Set problem: Pull out every line of the items below that contains the string "arrow", matching case exactly, and copy each of those lines in full.

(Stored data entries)
^^^^^^^^

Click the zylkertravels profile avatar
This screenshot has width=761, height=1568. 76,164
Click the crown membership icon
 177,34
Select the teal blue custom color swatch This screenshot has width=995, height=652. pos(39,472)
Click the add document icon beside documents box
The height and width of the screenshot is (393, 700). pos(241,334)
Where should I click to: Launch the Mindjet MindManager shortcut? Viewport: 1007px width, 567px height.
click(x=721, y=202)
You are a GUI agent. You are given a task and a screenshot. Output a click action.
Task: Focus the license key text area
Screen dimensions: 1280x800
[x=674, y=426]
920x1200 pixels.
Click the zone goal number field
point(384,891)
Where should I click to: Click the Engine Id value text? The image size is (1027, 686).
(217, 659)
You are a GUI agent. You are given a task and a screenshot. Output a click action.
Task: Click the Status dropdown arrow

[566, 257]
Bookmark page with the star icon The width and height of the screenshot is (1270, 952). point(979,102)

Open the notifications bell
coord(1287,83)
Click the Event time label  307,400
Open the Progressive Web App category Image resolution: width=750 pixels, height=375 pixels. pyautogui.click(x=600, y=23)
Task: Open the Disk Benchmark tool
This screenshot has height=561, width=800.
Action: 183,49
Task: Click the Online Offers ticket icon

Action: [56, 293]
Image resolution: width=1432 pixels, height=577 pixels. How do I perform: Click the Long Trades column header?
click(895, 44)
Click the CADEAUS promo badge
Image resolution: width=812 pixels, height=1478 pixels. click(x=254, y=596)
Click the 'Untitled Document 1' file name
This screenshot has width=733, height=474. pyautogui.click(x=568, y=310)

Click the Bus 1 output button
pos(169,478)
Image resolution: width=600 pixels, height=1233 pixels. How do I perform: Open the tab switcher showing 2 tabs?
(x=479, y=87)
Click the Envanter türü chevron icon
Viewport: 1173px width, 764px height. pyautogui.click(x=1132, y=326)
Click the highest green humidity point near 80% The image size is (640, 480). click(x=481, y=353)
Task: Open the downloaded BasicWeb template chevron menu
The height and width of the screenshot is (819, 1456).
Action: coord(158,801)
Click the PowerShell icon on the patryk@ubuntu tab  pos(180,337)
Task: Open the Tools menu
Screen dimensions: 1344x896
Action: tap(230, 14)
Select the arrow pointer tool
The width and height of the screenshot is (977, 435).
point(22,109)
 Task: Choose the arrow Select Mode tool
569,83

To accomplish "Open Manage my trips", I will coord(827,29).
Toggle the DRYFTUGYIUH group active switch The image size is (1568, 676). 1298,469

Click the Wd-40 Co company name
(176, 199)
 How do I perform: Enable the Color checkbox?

^^^^^^^^

Exercise response:
Task: Click the Status dropdown arrow
Select the arrow pointer tool
 Task: Choose the arrow Select Mode tool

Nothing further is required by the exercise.